§ AIM OF THE EXERCISE:
Omit the pictures. Transcribe exactly the lines below, from the one with "Task: Select third" up to and including the last.
*** SOURCE MATERIAL Section Begins ***
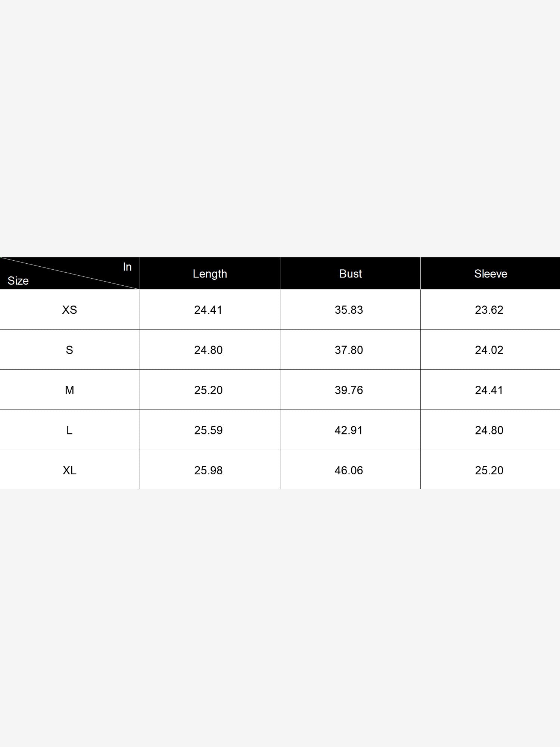This screenshot has height=747, width=560.
Task: Click the Length column header
Action: 210,274
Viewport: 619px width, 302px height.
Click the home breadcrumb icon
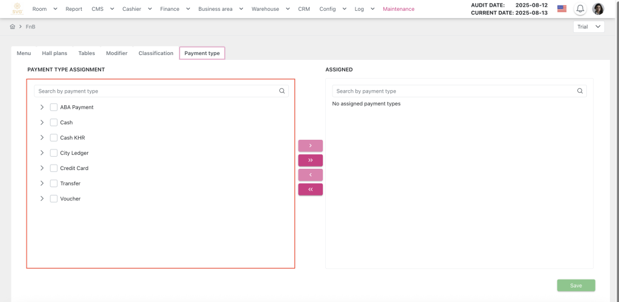pos(13,27)
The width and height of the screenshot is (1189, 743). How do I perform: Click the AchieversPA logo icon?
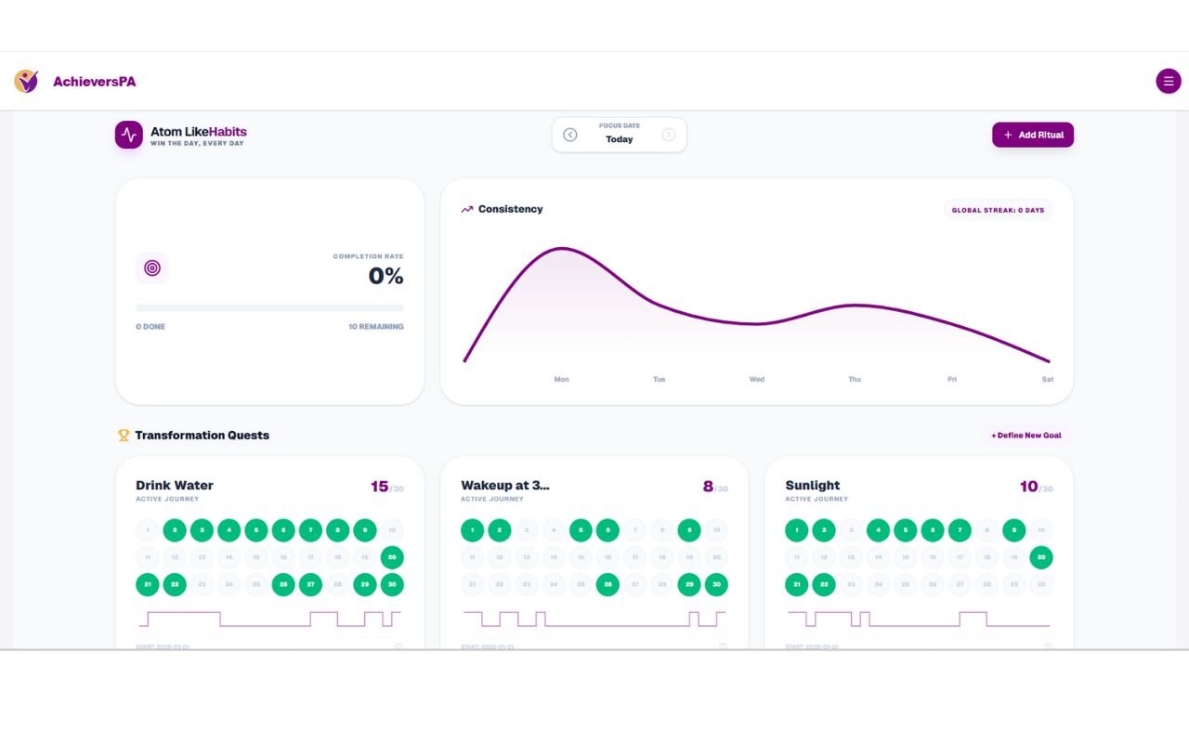[x=26, y=81]
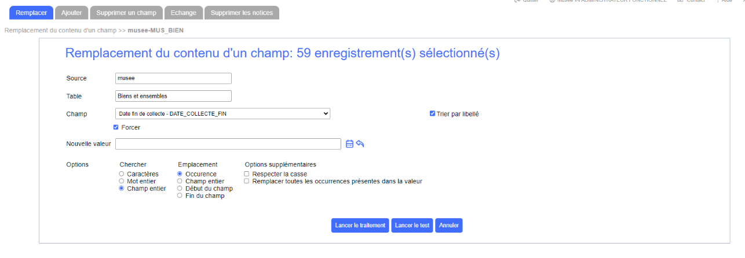The image size is (745, 258).
Task: Check Remplacer toutes les occurrences option
Action: pyautogui.click(x=247, y=181)
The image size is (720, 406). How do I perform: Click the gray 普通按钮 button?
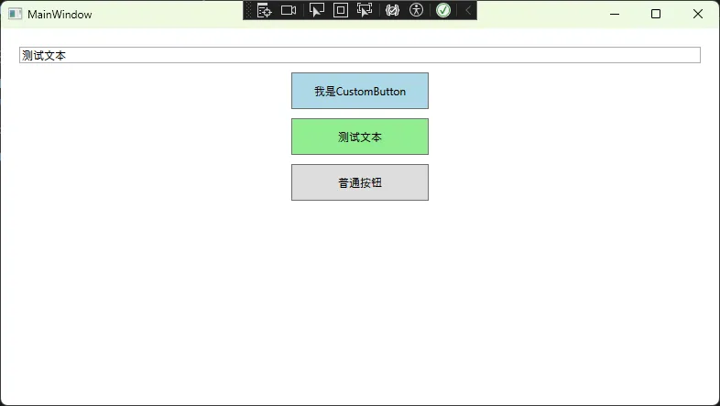point(359,182)
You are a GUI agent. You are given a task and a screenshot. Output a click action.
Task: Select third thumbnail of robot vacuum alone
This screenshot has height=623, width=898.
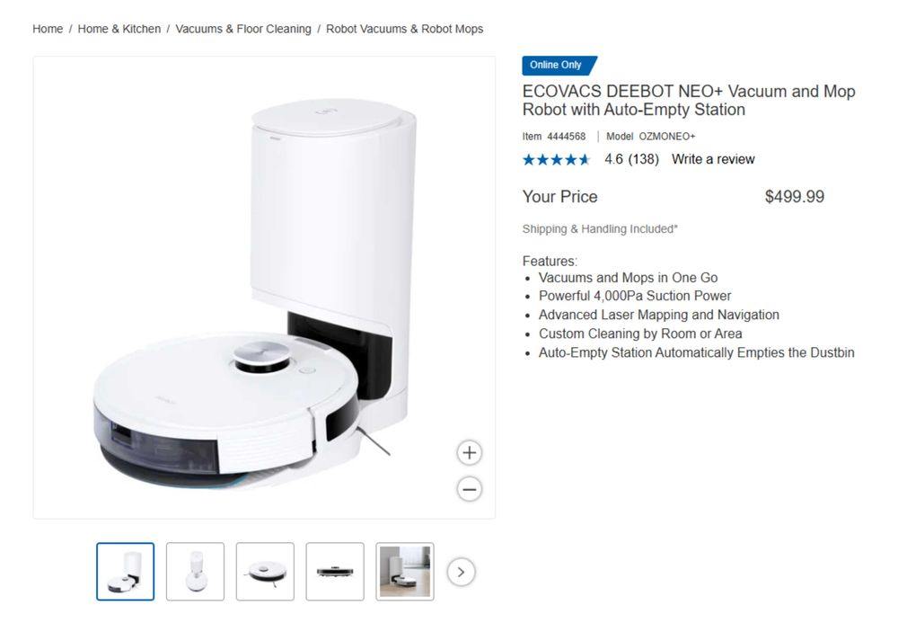(265, 572)
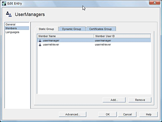Switch to the Dynamic Group tab
Viewport: 162px width, 122px height.
pos(72,29)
*** SOURCE MATERIAL Section Ends ***
§ OUTPUT BELOW:
Task: Select third thumbnail of robot vacuum alone
This screenshot has height=623, width=898.
(265, 572)
Switch to the Dynamic Group tab
Viewport: 162px width, 122px height.
pos(72,29)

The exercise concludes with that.